L’assassinat du général iranien Qassem Soleimani par les États-Unis, le 3 janvier à Bagdad, est un coup de tonnerre dans un ciel déjà fort peu serein. C’est un sérieux palier qui a été franchi par Donald Trump, dont la principale conséquence sera d’approfondir encore un peu plus le chaos dans la région.
La riposte qui vient
Qassem Soleimani était une figure essentielle du régime iranien. Commandant de la Force Al-Qods, l'unité d'élite des Gardiens de la révolution, il était considéré comme le numéro 2 du régime, juste derrière l’Ayatollah Khamenei, actuel Guide suprême de la révolution islamique. En s’en prenant à Soleimani, Trump a donc décidé de frapper très fort, au risque de provoquer une ou des ripostes d’ampleur de la part de l’Iran qui a démontré, au cours des derniers mois et des dernières années, qu’il était en capacité d'agir militairement bien au-delà de ses frontières.
..........
-- Exercices --
(a) Traduisez en anglais, s'il vous plaît, cette phrase de l'extrait sur Soleimani : « Qassem Soleimani était une figure essentielle du régime iranien. »
(b) D'après l'extrait sur Soleimani, quelle unité Qassem Soleimani commandait-il ?
(c) Relevez toutes les personnes nommées dans l'extrait sur Soleimani.

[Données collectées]
..........
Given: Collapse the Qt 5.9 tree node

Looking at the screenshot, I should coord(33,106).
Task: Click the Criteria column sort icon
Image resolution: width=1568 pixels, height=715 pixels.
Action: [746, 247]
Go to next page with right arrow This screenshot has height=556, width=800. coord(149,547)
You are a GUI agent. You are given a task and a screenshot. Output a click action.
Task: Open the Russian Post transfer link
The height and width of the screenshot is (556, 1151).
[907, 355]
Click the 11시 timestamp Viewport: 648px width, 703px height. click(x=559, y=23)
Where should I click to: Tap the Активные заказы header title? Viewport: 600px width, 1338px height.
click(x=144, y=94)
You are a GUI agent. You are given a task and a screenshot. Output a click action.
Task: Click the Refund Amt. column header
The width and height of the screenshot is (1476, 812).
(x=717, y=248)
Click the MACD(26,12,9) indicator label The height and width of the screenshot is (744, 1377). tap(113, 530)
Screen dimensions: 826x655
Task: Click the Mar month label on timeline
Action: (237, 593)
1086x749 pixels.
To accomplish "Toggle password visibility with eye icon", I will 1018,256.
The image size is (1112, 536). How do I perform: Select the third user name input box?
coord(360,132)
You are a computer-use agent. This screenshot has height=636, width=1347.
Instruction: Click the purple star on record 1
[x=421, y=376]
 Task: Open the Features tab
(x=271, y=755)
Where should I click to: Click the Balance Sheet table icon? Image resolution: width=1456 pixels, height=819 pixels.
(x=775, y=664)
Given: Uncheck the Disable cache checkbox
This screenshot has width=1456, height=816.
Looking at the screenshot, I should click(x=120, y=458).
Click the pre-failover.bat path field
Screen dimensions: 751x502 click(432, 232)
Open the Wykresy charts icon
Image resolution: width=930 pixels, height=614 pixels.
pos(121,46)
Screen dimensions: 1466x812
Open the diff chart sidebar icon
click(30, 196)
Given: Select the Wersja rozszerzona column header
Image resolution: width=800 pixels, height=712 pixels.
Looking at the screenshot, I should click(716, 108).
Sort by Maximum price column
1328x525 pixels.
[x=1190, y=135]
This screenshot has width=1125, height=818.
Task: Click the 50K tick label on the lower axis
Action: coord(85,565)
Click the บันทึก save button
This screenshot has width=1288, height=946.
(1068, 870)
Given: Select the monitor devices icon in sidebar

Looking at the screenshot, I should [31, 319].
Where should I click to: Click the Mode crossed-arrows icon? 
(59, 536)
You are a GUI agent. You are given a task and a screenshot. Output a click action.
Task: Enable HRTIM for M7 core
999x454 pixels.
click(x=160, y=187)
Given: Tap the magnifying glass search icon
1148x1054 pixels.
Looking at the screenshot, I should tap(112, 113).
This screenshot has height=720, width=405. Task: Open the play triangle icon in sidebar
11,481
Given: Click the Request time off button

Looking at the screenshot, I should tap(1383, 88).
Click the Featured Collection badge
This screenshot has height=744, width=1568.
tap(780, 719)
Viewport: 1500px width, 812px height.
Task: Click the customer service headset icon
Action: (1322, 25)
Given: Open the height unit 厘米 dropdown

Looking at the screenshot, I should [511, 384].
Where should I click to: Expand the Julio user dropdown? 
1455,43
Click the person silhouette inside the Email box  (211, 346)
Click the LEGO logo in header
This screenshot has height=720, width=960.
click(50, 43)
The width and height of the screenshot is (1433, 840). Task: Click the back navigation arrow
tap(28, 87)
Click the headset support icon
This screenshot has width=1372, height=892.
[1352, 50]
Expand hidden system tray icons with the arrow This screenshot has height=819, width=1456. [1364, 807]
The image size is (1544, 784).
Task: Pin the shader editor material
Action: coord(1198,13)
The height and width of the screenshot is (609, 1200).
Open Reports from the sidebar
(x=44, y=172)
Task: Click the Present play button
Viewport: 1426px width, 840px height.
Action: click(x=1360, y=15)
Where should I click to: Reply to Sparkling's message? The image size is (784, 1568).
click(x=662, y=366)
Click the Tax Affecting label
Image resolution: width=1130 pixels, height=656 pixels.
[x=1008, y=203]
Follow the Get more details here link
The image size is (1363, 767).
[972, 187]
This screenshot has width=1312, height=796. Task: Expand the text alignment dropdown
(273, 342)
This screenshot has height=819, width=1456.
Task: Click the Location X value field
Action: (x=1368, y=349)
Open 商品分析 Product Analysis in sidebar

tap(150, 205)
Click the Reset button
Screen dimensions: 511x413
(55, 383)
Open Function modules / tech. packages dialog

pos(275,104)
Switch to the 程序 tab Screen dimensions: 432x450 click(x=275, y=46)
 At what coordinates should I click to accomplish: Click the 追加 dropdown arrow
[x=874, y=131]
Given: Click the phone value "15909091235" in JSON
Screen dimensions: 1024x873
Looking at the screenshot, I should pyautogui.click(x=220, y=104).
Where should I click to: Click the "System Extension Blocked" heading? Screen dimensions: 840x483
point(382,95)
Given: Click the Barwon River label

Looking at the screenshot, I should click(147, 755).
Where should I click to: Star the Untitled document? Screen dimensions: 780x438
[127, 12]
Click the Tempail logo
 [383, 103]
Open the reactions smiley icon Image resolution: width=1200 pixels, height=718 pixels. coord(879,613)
..........
-- Corrigés --
(a) Qassem Soleimani was a key figure in the Iranian regime.

(b) La Force Al-Qods, l'unité d'élite des Gardiens de la révolution.

(c) Qassem Soleimani, Donald Trump, l'Ayatollah Khamenei